[Items from a data source]
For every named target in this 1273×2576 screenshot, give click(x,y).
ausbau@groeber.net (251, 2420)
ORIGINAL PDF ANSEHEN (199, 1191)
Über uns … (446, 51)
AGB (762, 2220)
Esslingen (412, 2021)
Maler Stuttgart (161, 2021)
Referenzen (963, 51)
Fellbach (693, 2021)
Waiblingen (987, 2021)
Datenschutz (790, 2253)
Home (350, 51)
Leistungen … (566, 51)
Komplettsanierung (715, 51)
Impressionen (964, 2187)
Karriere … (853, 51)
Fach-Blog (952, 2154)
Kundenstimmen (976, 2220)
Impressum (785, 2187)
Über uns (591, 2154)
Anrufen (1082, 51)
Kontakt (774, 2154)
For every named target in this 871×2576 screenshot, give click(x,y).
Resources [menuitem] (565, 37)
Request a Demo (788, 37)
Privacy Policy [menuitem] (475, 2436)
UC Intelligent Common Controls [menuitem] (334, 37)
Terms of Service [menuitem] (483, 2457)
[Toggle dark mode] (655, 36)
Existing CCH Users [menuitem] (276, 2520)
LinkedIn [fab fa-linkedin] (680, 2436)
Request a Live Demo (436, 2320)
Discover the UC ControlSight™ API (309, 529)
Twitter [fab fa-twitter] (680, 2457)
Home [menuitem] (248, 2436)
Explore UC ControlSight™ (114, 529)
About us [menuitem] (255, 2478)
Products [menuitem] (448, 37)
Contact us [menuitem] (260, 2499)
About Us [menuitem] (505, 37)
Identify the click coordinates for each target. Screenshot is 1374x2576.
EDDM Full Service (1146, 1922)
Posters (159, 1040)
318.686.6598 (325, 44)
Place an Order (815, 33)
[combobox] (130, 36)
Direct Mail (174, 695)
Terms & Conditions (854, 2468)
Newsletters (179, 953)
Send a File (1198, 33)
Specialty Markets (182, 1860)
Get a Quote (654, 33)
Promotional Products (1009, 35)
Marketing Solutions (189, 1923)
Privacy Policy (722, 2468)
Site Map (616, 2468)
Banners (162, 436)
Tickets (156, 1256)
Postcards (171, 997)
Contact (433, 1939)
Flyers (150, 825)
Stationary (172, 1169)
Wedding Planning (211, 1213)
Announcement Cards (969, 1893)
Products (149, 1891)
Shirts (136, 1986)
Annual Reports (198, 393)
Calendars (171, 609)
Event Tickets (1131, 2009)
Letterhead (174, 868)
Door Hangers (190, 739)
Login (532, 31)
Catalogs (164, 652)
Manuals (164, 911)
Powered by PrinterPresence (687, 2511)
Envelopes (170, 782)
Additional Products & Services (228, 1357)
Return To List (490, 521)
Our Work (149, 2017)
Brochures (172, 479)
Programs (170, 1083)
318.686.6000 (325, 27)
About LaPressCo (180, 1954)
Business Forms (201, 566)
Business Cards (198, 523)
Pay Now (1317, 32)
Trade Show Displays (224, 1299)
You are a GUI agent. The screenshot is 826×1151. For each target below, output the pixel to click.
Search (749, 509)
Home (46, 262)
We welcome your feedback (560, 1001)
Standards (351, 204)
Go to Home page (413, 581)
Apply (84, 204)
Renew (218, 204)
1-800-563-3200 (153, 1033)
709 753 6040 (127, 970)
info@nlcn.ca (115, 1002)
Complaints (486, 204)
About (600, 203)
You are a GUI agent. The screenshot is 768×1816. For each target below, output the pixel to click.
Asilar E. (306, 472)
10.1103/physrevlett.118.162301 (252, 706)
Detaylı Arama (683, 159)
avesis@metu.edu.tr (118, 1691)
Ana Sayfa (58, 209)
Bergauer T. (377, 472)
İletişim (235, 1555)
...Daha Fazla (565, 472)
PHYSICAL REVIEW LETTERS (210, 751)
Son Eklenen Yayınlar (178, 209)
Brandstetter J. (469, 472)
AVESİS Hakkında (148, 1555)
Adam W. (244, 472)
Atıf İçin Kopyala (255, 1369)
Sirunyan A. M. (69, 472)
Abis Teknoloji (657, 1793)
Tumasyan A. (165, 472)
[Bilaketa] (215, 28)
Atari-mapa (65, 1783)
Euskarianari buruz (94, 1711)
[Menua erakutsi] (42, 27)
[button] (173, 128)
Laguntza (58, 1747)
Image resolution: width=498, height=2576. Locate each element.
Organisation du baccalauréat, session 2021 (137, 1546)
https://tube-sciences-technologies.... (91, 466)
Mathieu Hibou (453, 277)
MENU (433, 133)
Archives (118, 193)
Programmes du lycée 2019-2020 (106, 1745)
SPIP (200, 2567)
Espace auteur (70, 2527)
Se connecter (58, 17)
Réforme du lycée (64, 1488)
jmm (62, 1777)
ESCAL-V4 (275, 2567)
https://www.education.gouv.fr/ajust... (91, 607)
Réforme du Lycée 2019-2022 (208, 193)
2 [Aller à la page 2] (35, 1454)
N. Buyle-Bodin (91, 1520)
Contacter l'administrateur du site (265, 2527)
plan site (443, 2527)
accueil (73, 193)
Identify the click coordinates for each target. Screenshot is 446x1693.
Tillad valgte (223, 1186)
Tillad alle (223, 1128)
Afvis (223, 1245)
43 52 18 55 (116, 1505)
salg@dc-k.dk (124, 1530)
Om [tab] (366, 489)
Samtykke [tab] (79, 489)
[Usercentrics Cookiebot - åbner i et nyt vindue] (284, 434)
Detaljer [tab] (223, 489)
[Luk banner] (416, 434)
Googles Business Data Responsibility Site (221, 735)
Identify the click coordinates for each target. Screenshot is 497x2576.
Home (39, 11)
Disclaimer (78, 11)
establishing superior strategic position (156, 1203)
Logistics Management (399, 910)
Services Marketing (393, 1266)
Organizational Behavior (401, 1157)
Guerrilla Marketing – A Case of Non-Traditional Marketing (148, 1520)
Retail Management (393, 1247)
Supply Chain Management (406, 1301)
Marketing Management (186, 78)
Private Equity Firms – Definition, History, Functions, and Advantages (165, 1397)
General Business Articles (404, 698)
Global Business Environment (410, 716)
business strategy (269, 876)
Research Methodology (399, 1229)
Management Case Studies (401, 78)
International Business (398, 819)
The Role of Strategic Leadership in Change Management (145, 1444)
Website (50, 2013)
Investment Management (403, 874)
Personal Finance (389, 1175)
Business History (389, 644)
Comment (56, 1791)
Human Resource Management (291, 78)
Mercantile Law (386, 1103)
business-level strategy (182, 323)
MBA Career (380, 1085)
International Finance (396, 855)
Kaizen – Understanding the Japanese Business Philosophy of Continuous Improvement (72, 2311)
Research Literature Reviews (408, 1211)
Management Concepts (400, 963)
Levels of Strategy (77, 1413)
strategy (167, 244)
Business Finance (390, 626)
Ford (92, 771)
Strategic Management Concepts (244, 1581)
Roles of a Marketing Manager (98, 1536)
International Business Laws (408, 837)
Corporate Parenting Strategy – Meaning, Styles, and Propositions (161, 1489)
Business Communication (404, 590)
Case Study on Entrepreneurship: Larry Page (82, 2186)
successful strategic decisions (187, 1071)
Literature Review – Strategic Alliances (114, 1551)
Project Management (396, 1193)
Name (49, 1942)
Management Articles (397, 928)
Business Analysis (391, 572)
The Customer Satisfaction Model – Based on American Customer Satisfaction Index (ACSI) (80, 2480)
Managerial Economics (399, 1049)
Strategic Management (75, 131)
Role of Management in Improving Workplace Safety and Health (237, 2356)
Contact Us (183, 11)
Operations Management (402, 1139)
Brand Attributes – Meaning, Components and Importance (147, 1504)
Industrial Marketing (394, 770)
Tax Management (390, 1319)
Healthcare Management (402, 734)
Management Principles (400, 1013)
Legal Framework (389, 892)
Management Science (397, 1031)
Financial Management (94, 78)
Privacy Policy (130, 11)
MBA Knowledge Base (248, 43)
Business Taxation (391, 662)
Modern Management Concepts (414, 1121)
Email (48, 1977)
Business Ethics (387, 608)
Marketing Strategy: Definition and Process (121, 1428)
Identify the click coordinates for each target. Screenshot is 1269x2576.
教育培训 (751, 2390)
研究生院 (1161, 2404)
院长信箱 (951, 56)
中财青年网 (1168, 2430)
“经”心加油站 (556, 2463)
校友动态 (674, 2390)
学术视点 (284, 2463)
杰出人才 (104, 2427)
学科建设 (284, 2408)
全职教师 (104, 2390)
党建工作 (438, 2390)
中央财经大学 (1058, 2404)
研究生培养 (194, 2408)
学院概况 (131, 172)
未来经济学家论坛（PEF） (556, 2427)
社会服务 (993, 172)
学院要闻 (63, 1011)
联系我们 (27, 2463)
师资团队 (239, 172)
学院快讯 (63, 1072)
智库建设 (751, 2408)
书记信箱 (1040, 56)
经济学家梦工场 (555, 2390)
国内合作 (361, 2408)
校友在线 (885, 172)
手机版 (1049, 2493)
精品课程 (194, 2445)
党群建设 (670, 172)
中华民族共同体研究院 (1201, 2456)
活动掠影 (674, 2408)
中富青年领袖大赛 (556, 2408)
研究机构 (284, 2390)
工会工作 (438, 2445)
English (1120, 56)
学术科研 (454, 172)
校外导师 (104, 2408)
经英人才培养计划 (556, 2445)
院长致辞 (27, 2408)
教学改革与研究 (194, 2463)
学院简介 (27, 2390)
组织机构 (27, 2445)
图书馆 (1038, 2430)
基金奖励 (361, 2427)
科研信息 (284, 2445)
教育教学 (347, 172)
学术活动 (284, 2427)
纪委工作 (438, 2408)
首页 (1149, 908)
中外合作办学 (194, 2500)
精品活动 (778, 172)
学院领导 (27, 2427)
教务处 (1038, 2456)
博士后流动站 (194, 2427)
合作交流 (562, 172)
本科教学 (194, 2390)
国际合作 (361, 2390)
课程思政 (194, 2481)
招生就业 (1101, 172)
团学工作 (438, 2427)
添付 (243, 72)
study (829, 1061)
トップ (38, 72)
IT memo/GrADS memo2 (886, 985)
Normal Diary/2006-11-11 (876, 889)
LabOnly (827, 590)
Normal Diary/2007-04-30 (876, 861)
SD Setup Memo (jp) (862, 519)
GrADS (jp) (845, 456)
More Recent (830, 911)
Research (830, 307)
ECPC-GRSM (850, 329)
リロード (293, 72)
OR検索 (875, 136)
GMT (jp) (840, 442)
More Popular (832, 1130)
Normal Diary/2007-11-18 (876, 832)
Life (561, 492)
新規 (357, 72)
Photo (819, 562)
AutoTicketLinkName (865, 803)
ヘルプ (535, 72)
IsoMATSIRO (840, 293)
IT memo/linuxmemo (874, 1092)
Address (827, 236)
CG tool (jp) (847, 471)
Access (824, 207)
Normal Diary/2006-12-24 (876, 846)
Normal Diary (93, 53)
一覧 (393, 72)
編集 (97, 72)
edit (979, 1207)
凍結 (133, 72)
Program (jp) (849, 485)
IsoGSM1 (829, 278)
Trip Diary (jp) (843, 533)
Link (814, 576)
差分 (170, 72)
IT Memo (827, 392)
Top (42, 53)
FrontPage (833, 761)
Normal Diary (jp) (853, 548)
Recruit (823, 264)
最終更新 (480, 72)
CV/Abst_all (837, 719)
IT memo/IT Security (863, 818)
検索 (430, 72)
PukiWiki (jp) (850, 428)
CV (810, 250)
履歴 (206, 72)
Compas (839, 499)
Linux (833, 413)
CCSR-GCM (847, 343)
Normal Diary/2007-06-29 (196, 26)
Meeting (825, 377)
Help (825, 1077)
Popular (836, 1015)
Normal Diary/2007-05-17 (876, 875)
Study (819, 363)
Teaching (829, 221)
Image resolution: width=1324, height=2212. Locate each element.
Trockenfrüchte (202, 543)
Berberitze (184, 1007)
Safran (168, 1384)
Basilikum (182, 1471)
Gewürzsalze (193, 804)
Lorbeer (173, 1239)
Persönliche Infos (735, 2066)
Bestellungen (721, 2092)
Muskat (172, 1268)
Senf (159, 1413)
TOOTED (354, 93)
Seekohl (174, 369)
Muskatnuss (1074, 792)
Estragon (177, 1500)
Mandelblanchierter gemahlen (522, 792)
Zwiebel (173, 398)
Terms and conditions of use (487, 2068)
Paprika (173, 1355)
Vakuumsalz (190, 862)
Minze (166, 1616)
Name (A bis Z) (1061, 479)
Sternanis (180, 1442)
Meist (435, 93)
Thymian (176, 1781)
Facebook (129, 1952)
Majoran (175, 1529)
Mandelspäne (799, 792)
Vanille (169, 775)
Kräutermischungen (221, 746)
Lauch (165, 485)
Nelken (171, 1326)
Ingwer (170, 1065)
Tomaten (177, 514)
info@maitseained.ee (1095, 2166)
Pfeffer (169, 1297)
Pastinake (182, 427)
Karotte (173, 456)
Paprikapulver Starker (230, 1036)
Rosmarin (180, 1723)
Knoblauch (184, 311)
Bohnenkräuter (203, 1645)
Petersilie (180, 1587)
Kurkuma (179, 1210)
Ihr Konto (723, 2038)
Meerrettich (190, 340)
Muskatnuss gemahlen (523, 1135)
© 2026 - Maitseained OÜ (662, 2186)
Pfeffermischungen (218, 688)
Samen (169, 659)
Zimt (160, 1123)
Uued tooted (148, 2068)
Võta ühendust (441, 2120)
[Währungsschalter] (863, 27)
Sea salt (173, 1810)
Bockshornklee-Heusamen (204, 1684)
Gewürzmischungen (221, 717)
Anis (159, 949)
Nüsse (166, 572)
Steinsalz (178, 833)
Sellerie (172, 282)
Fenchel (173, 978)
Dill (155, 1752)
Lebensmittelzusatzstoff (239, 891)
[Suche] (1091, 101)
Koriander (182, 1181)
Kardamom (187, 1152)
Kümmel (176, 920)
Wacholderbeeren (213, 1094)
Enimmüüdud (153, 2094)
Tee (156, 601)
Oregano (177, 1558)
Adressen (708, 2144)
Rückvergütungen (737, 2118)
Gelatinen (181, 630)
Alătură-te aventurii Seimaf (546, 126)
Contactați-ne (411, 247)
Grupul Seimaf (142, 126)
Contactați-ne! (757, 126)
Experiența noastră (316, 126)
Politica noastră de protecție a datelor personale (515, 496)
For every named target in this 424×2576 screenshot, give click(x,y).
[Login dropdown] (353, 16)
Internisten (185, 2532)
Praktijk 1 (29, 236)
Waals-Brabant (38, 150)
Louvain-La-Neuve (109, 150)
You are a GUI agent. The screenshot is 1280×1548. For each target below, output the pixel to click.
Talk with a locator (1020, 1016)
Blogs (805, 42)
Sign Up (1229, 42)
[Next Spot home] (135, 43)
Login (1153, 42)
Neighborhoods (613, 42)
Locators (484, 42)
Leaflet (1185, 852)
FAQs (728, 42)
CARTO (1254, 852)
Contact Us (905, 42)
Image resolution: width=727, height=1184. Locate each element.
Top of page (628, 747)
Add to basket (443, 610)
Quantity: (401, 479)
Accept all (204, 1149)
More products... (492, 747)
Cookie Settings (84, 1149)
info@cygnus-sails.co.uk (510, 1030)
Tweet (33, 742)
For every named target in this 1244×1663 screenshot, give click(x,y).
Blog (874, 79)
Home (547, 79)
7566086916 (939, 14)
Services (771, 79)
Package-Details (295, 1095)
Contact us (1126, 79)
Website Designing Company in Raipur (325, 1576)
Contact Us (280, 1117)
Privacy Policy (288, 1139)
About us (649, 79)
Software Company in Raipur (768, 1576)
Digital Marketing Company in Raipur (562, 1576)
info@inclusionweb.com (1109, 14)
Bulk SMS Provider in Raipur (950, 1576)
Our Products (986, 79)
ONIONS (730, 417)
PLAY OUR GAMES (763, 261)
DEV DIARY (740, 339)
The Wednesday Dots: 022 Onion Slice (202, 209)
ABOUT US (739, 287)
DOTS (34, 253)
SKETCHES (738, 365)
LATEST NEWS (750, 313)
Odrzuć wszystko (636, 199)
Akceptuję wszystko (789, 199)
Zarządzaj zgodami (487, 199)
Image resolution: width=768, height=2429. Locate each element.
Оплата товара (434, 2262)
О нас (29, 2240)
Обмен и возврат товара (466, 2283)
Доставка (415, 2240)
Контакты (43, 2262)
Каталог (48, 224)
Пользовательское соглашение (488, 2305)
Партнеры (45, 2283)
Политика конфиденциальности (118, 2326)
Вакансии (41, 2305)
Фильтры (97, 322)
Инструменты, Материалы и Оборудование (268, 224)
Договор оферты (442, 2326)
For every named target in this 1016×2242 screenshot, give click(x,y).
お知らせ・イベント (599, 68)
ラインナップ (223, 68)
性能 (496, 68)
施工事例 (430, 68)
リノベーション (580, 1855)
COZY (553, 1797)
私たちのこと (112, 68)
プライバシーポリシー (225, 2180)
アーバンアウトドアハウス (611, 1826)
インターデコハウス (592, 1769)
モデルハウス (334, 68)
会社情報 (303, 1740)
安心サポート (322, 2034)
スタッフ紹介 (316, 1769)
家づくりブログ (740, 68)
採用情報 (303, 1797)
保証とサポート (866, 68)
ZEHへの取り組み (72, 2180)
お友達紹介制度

**Exercise description:**
Copy the items above exactly, starting with the first line and ending after the line that contains "Request a Demo (788, 37)".

**Worked answer:**
For every named target in this 1273×2576 screenshot, give click(x,y).
ausbau@groeber.net (251, 2420)
ORIGINAL PDF ANSEHEN (199, 1191)
Über uns … (446, 51)
AGB (762, 2220)
Esslingen (412, 2021)
Maler Stuttgart (161, 2021)
Referenzen (963, 51)
Fellbach (693, 2021)
Waiblingen (987, 2021)
Datenschutz (790, 2253)
Home (350, 51)
Leistungen … (566, 51)
Komplettsanierung (715, 51)
Impressionen (964, 2187)
Karriere … (853, 51)
Fach-Blog (952, 2154)
Kundenstimmen (976, 2220)
Impressum (785, 2187)
Über uns (591, 2154)
Anrufen (1082, 51)
Kontakt (774, 2154)
For every named target in this 871×2576 screenshot, give click(x,y).
Resources [menuitem] (565, 37)
Request a Demo (788, 37)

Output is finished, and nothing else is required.